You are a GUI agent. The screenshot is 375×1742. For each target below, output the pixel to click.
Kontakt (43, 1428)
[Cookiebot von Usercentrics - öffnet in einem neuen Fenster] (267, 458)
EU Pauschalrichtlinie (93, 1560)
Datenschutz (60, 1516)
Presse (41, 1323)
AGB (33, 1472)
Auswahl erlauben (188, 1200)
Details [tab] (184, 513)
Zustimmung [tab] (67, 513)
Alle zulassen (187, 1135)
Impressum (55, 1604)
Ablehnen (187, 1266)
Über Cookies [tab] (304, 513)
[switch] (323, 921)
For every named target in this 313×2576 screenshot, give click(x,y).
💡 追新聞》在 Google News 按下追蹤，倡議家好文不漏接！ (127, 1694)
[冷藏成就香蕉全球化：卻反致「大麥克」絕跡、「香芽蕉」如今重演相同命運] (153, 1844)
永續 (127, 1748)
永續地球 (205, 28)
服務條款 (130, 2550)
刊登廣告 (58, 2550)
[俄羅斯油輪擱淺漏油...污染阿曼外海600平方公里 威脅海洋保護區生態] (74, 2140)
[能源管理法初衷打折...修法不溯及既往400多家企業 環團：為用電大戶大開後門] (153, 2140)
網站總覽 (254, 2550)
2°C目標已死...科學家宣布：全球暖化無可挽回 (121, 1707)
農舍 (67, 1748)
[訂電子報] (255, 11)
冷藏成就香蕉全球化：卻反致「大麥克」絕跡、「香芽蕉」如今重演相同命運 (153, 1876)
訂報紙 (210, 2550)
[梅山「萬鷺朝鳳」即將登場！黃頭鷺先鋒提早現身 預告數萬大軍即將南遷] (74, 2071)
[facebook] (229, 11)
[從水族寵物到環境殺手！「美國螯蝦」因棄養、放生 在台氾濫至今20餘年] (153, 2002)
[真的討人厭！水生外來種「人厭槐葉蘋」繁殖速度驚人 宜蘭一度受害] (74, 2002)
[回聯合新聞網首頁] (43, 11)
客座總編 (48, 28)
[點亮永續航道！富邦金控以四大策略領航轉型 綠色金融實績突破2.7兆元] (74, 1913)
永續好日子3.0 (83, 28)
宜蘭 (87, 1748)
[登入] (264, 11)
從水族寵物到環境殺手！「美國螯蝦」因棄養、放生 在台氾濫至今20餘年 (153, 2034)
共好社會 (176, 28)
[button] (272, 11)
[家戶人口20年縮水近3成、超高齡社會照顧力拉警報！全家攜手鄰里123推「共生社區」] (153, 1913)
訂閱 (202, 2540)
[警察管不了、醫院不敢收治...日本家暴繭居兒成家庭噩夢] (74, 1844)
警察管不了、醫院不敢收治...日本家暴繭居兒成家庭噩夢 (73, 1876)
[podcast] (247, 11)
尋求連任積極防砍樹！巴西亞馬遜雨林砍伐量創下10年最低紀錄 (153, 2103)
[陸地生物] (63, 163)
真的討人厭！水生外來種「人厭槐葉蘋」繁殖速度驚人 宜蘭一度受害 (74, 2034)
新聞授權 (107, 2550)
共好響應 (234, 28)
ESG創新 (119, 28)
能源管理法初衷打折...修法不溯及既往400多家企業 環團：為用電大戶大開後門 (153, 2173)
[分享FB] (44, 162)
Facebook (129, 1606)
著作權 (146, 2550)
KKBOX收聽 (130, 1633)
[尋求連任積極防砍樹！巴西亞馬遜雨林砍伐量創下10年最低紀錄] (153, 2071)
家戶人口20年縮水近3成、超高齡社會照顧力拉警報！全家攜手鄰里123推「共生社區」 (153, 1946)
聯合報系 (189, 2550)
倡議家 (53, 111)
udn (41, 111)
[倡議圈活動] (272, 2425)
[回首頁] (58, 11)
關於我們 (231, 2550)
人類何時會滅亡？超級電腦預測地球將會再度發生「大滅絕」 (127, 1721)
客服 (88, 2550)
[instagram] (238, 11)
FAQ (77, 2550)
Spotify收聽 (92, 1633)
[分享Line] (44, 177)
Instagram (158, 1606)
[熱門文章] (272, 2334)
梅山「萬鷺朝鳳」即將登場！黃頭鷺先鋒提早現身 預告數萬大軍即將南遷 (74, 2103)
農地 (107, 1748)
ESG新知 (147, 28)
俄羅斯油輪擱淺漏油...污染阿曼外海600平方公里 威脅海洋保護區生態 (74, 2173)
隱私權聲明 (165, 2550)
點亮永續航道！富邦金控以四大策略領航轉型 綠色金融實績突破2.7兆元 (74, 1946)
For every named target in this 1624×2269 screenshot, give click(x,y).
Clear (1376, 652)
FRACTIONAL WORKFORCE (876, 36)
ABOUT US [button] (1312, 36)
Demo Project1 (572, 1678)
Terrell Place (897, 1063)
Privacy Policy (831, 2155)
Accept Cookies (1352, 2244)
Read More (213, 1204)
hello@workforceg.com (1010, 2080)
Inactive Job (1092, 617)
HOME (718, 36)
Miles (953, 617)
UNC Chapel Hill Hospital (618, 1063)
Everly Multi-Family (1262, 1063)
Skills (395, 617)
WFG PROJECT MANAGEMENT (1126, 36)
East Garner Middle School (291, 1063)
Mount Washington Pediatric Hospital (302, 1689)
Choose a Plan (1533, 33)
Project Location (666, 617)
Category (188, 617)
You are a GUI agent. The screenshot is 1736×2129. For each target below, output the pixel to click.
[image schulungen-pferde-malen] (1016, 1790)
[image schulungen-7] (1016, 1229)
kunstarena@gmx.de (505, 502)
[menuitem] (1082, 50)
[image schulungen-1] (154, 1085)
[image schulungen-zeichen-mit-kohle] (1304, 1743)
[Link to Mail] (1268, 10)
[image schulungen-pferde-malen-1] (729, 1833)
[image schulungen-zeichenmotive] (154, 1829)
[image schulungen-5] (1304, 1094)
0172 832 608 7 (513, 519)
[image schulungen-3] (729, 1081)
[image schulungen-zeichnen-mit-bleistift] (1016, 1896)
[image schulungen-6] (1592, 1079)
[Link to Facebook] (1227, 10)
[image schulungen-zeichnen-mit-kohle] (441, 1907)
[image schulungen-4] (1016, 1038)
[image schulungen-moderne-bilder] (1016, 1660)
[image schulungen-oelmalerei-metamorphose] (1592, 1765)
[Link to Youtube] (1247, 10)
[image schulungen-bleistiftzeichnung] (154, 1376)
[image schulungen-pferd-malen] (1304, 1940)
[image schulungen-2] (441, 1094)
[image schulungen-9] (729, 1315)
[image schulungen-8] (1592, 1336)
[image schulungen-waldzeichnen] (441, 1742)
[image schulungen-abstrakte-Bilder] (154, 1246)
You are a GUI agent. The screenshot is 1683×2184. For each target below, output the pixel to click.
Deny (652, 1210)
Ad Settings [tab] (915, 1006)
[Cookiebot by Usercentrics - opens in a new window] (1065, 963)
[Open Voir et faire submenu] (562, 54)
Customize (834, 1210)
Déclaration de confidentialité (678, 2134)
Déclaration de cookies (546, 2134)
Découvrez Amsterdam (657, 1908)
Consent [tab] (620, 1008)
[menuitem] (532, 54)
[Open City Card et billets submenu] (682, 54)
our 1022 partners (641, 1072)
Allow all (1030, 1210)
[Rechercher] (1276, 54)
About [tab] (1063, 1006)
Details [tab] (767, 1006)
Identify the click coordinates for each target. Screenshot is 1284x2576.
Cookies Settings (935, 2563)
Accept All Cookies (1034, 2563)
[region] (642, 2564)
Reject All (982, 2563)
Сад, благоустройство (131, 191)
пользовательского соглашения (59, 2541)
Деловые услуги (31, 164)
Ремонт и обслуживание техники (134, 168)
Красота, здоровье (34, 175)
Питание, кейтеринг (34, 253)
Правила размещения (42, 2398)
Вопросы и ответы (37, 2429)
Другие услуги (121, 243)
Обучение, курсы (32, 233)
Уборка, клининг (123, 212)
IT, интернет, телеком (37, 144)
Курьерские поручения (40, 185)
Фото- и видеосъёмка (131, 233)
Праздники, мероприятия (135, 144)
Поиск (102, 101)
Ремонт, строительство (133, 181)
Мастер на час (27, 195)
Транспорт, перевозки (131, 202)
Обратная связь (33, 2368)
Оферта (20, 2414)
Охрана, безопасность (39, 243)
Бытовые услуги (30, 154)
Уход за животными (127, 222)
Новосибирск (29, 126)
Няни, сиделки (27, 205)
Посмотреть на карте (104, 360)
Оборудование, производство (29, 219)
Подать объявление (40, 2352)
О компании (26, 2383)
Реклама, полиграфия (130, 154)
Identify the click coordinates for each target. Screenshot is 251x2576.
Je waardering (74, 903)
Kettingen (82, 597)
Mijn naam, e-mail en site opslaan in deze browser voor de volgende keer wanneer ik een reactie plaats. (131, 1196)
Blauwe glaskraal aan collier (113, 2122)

### What this task involves:
Please print verbatim each line from the first line of the entries above to the line that contains "訂報紙 (210, 2550)", inclusive, and nothing more.

### Response to this exercise:
You are a GUI agent. The screenshot is 375×1742. For each target below, output the pixel to click.
Kontakt (43, 1428)
[Cookiebot von Usercentrics - öffnet in einem neuen Fenster] (267, 458)
EU Pauschalrichtlinie (93, 1560)
Datenschutz (60, 1516)
Presse (41, 1323)
AGB (33, 1472)
Auswahl erlauben (188, 1200)
Details [tab] (184, 513)
Zustimmung [tab] (67, 513)
Alle zulassen (187, 1135)
Impressum (55, 1604)
Ablehnen (187, 1266)
Über Cookies [tab] (304, 513)
[switch] (323, 921)
For every named target in this 313×2576 screenshot, give click(x,y).
💡 追新聞》在 Google News 按下追蹤，倡議家好文不漏接！ (127, 1694)
[冷藏成就香蕉全球化：卻反致「大麥克」絕跡、「香芽蕉」如今重演相同命運] (153, 1844)
永續 (127, 1748)
永續地球 (205, 28)
服務條款 (130, 2550)
刊登廣告 (58, 2550)
[俄羅斯油輪擱淺漏油...污染阿曼外海600平方公里 威脅海洋保護區生態] (74, 2140)
[能源管理法初衷打折...修法不溯及既往400多家企業 環團：為用電大戶大開後門] (153, 2140)
網站總覽 (254, 2550)
2°C目標已死...科學家宣布：全球暖化無可挽回 (121, 1707)
農舍 (67, 1748)
[訂電子報] (255, 11)
冷藏成就香蕉全球化：卻反致「大麥克」絕跡、「香芽蕉」如今重演相同命運 (153, 1876)
訂報紙 (210, 2550)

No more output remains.